[[ Entries supplied, beginning ]]
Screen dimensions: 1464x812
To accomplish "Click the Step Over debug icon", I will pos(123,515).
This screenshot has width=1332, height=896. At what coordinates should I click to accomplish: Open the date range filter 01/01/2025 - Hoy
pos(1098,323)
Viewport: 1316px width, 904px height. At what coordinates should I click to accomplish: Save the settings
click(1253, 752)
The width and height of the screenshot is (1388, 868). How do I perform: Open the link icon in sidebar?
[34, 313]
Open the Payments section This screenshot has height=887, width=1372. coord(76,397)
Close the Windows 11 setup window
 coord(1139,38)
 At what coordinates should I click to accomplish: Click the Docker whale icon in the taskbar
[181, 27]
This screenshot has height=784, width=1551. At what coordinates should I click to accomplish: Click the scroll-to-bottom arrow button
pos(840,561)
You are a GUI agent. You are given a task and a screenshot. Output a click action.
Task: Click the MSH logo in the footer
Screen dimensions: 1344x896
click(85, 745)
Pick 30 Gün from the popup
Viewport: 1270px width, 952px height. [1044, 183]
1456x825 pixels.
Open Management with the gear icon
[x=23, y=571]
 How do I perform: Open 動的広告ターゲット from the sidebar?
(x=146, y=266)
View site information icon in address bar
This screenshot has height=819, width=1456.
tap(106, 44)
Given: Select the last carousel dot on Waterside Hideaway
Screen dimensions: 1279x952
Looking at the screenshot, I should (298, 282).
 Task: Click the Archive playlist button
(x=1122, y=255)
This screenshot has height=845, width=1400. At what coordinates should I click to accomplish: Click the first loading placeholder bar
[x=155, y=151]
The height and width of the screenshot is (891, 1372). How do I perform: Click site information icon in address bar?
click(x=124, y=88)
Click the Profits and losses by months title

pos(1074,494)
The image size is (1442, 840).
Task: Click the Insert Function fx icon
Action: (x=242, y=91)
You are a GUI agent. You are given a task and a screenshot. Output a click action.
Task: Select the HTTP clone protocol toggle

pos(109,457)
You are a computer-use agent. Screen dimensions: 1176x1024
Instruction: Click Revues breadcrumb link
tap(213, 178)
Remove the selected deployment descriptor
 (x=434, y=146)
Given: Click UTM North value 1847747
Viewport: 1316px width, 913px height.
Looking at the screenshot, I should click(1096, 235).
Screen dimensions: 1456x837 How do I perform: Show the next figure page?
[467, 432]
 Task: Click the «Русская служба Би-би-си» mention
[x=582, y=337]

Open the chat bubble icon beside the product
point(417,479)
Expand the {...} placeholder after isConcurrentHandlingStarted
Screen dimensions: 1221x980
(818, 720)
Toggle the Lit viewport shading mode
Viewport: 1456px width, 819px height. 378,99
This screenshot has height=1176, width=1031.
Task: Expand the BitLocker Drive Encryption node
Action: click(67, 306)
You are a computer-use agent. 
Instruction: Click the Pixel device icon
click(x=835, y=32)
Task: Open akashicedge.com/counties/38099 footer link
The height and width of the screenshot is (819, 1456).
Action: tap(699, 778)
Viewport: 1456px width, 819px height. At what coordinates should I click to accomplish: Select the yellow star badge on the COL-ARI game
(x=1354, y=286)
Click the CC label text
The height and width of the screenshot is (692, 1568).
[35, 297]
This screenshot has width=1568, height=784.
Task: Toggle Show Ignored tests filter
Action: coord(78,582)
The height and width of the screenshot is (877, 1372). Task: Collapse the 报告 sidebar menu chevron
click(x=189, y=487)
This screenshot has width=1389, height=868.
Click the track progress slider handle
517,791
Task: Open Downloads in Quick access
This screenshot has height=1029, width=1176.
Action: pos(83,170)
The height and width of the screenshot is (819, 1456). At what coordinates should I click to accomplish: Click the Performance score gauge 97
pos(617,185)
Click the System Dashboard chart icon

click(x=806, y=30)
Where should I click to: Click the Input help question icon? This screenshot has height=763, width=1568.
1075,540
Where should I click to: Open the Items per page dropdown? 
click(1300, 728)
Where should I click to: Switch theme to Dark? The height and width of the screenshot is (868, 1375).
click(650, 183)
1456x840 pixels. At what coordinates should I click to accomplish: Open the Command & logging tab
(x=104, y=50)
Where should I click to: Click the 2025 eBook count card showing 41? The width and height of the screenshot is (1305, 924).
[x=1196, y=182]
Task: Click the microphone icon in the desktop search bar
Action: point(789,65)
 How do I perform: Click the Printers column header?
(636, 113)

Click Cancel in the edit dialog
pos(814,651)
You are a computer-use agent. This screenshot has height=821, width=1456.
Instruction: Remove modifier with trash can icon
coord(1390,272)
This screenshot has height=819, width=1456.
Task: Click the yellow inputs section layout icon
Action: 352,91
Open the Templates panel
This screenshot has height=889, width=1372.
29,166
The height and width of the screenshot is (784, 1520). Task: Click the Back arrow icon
[[ Entries supplied, end ]]
An exact copy of the line containing "Click Cancel in the edit dialog" and all lines after it, through the last line of the entries, is the required answer.

Click Cancel in the edit dialog
pos(814,651)
You are a computer-use agent. This screenshot has height=821, width=1456.
Instruction: Remove modifier with trash can icon
coord(1390,272)
This screenshot has height=819, width=1456.
Task: Click the yellow inputs section layout icon
Action: 352,91
Open the Templates panel
This screenshot has height=889, width=1372.
29,166
The height and width of the screenshot is (784, 1520). Task: Click the Back arrow icon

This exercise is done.